Je me réjouis que votre commission d'enquête s'intéresse à cette question, qui est encore sous-estimée, sinon ignorée, par la majorité des gens, alors qu'elle est très importante et qu'elle va l'être de plus en plus en raison de plusieurs facteurs : la diffusion du fameux moustique tigre, ou Aedes albopictus ; la résistance croissante des moustiques, notamment d' Aedes aegypti, le vecteur de la dengue, aux insecticides ; la multiplication des échanges internationaux ; enfin, les changements climatiques et environnementaux. On doit s'attendre à une augmentation du nombre de cas et de foyers, voire à une endémisation, ce qui signifie qu'on aura tous les ans des cas, au moins de dengue, dans les territoires ultramarins. Mayotte et l'île de La Réunion ont été confrontées à la dengue l'année dernière, elles le sont cette année et elles le seront de nouveau l'année prochaine. Jusqu'ici, des pics épidémiques survenaient de temps à autre. Désormais, ils reviennent chaque année. La France métropolitaine ne sera pas épargnée par ces évolutions.

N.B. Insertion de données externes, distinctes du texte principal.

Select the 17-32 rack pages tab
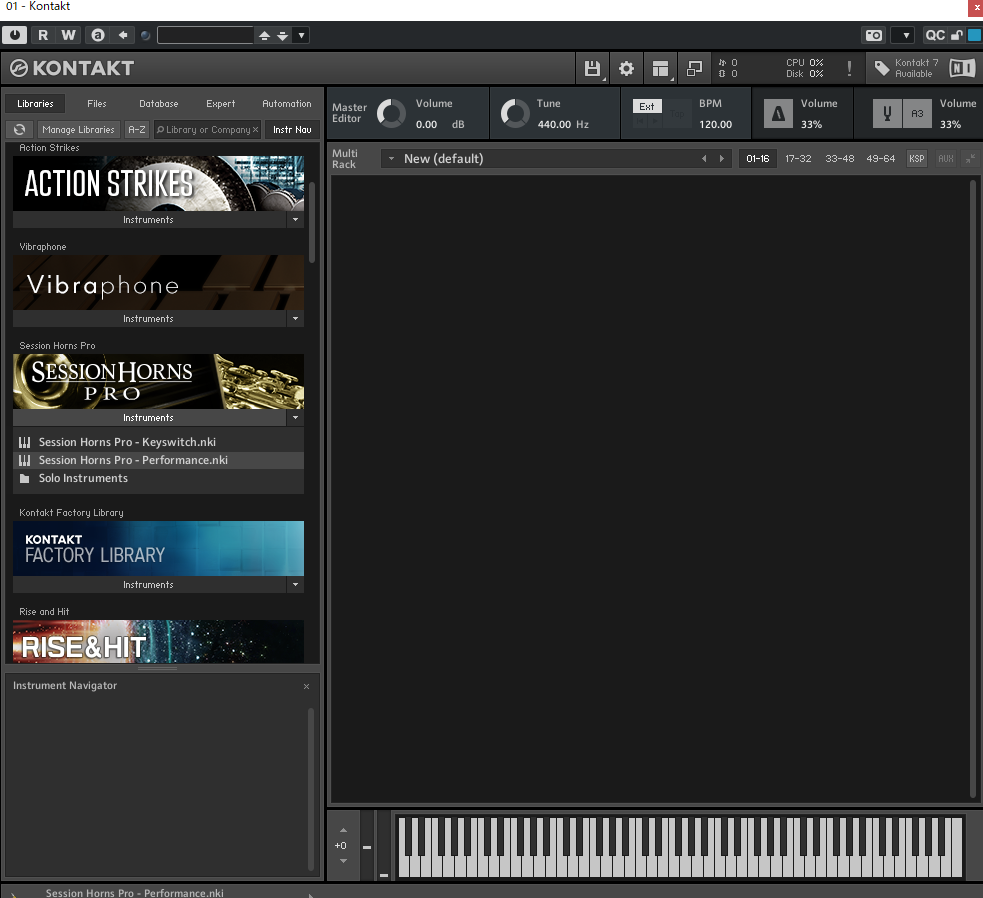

Si vous voulez que je formule une proposition, la voici : il faut un plan vecteurs en France, sur le modèle de ceux que nous avons connus par le passé contre le cancer ou la maladie d'Alzheimer ou de celui que la précédente ministre des solidarités et de la santé a lancé sur l'antibiorésistance. Il faut un plan vecteurs associant toutes les forces vives, depuis la recherche fondamentale jusqu'aux décideurs et aux agences opérationnelles, qu'elles soient publiques ou privées – puisqu'un décret récent autorise l'intervention du secteur privé. Un tel plan nous permettrait de faire un grand bond en avant.

Dans le questionnaire que vous m'avez transmis, vous m'interrogiez sur la disparition du CNEV et me demandiez s'il fallait le recréer. Il ne faut pas recréer le CNEV : il faut créer mieux que le CNEV ! Si j'ai demandé, à l'époque, que le CNEV soit évalué, ce n'était pas pour qu'il disparaisse, mais pour le rendre plus utile et plus efficace.